> _RECORD EXTRACTS_:
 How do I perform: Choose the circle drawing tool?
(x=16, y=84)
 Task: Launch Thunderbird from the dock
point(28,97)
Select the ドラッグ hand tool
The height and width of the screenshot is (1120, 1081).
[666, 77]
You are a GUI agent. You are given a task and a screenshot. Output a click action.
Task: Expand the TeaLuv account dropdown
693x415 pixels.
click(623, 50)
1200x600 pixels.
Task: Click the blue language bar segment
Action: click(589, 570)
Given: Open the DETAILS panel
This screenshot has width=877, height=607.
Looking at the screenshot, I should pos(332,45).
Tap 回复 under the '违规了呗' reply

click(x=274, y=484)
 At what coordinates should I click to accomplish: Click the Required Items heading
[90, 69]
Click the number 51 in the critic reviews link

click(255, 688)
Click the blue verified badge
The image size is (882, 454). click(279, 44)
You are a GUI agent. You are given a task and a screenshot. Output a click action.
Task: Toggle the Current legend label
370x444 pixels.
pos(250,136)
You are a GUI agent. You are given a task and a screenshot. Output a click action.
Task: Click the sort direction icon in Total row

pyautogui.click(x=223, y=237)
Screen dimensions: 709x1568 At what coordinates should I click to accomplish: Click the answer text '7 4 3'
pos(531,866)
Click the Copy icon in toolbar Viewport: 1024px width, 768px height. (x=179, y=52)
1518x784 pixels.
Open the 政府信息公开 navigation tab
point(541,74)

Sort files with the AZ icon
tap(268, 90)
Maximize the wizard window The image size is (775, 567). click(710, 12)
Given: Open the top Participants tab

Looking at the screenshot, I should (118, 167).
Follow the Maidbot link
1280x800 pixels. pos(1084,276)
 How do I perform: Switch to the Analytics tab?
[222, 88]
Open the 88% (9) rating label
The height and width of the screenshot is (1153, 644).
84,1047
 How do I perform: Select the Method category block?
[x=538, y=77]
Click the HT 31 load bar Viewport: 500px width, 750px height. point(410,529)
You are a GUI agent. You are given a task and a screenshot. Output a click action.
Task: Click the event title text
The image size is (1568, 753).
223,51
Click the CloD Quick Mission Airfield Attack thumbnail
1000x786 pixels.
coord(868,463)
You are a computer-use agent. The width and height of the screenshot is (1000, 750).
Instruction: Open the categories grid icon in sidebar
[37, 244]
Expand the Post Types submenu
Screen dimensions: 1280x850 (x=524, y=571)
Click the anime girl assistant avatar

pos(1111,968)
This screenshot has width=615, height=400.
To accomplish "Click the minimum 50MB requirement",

> _ACTION ITEM_: All of the data above needs to be retyped exactly, with each line as it stands.

> _RESPONSE BELOW_:
 How do I perform: Choose the circle drawing tool?
(x=16, y=84)
 Task: Launch Thunderbird from the dock
point(28,97)
Select the ドラッグ hand tool
The height and width of the screenshot is (1120, 1081).
[666, 77]
You are a GUI agent. You are given a task and a screenshot. Output a click action.
Task: Expand the TeaLuv account dropdown
693x415 pixels.
click(623, 50)
1200x600 pixels.
Task: Click the blue language bar segment
Action: click(589, 570)
Given: Open the DETAILS panel
This screenshot has width=877, height=607.
Looking at the screenshot, I should pos(332,45).
Tap 回复 under the '违规了呗' reply

click(x=274, y=484)
 At what coordinates should I click to accomplish: Click the Required Items heading
[90, 69]
Click the number 51 in the critic reviews link

click(255, 688)
Click the blue verified badge
The image size is (882, 454). click(279, 44)
You are a GUI agent. You are given a task and a screenshot. Output a click action.
Task: Toggle the Current legend label
370x444 pixels.
pos(250,136)
You are a GUI agent. You are given a task and a screenshot. Output a click action.
Task: Click the sort direction icon in Total row

pyautogui.click(x=223, y=237)
Screen dimensions: 709x1568 At what coordinates should I click to accomplish: Click the answer text '7 4 3'
pos(531,866)
Click the Copy icon in toolbar Viewport: 1024px width, 768px height. (x=179, y=52)
1518x784 pixels.
Open the 政府信息公开 navigation tab
point(541,74)

Sort files with the AZ icon
tap(268, 90)
Maximize the wizard window The image size is (775, 567). click(710, 12)
Given: Open the top Participants tab

Looking at the screenshot, I should (118, 167).
Follow the Maidbot link
1280x800 pixels. pos(1084,276)
 How do I perform: Switch to the Analytics tab?
[222, 88]
Open the 88% (9) rating label
The height and width of the screenshot is (1153, 644).
84,1047
 How do I perform: Select the Method category block?
[x=538, y=77]
Click the HT 31 load bar Viewport: 500px width, 750px height. point(410,529)
You are a GUI agent. You are given a task and a screenshot. Output a click action.
Task: Click the event title text
The image size is (1568, 753).
223,51
Click the CloD Quick Mission Airfield Attack thumbnail
1000x786 pixels.
coord(868,463)
You are a computer-use agent. The width and height of the screenshot is (1000, 750).
Instruction: Open the categories grid icon in sidebar
[37, 244]
Expand the Post Types submenu
Screen dimensions: 1280x850 (x=524, y=571)
Click the anime girl assistant avatar

pos(1111,968)
This screenshot has width=615, height=400.
To accomplish "Click the minimum 50MB requirement",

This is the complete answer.